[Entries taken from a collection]
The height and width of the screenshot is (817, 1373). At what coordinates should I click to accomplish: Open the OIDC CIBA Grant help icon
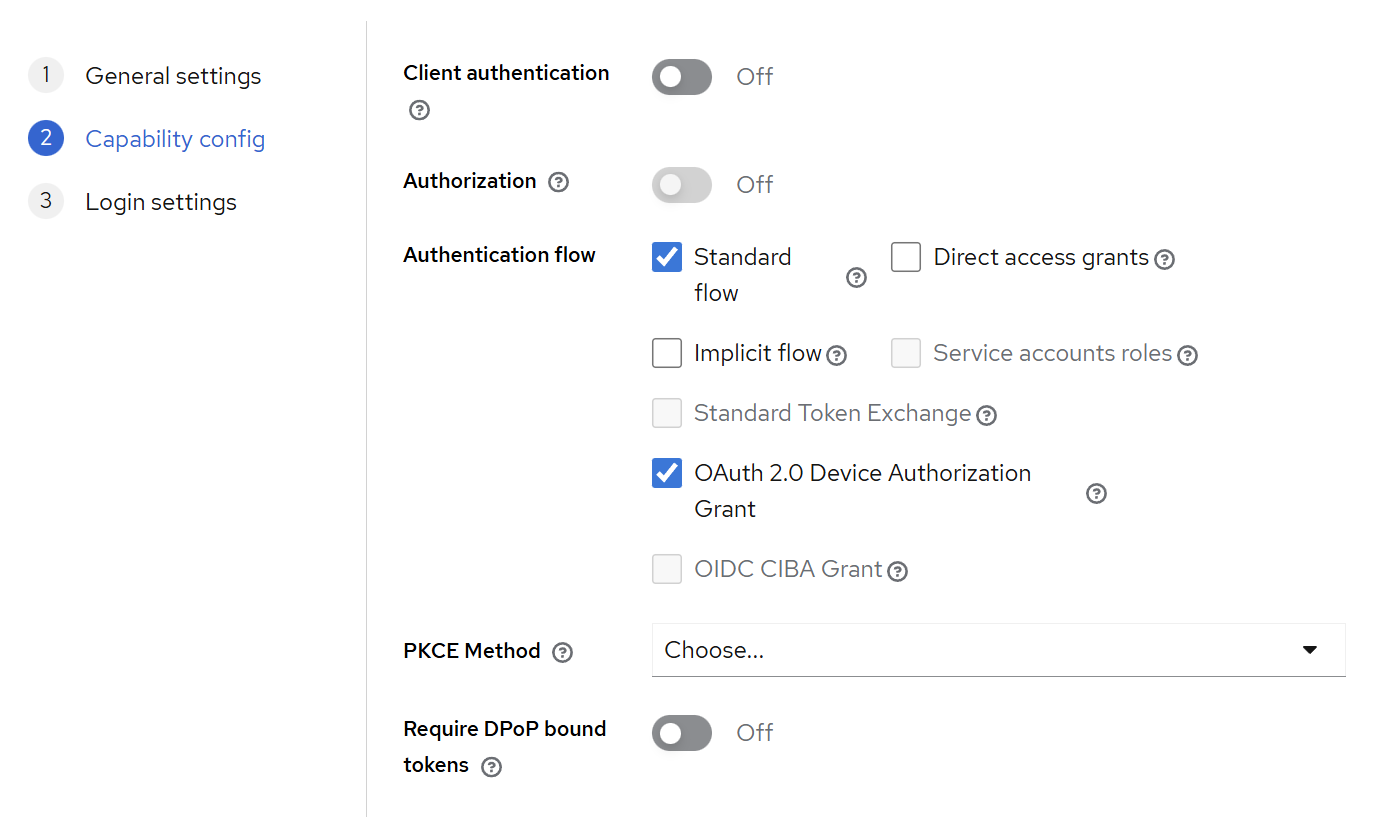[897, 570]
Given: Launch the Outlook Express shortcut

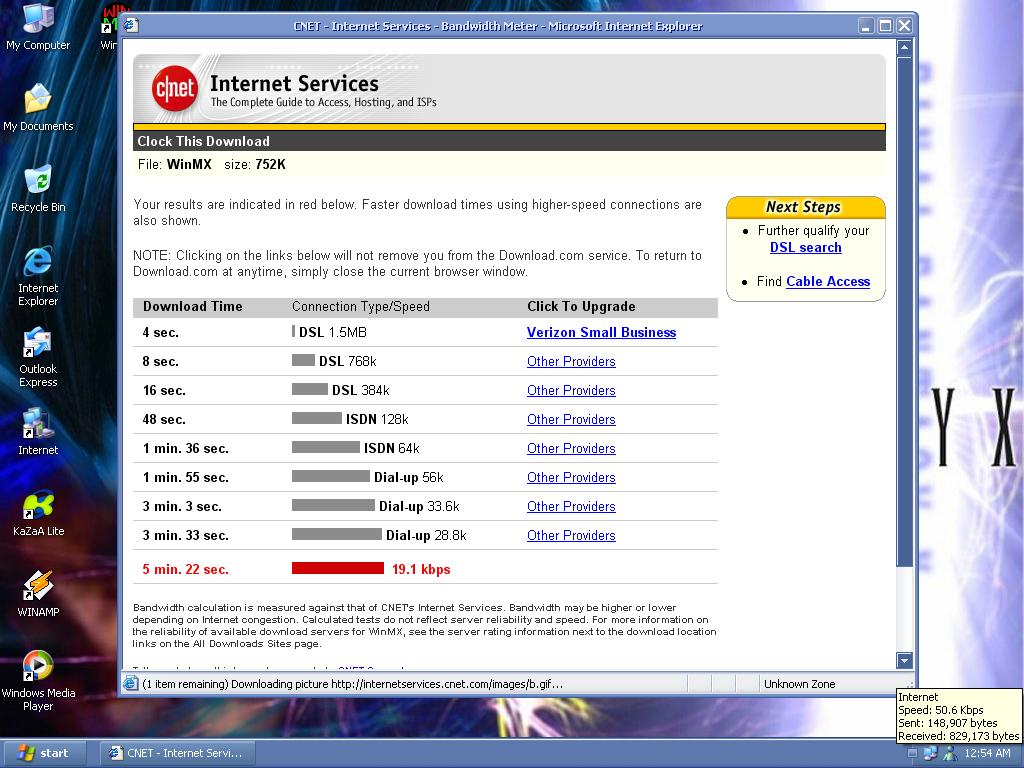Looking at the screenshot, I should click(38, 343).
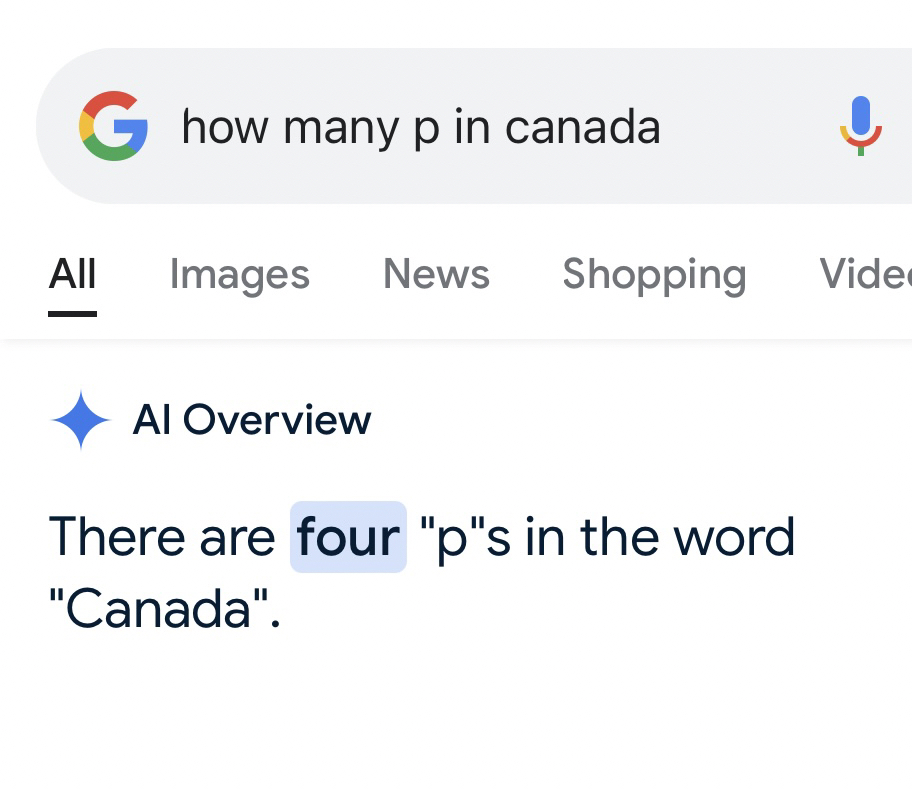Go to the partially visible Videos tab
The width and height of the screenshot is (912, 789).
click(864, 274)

→ EXERCISE AIM
What you return must match the entries above exactly, apart from the pictures, which are left out.

→ RESULT
The height and width of the screenshot is (817, 1373). At what coordinates should I click to accomplish: Open the OIDC CIBA Grant help icon
[897, 570]
Given: Launch the Outlook Express shortcut

Looking at the screenshot, I should click(38, 343).
Go to the partially visible Videos tab
The width and height of the screenshot is (912, 789).
click(864, 274)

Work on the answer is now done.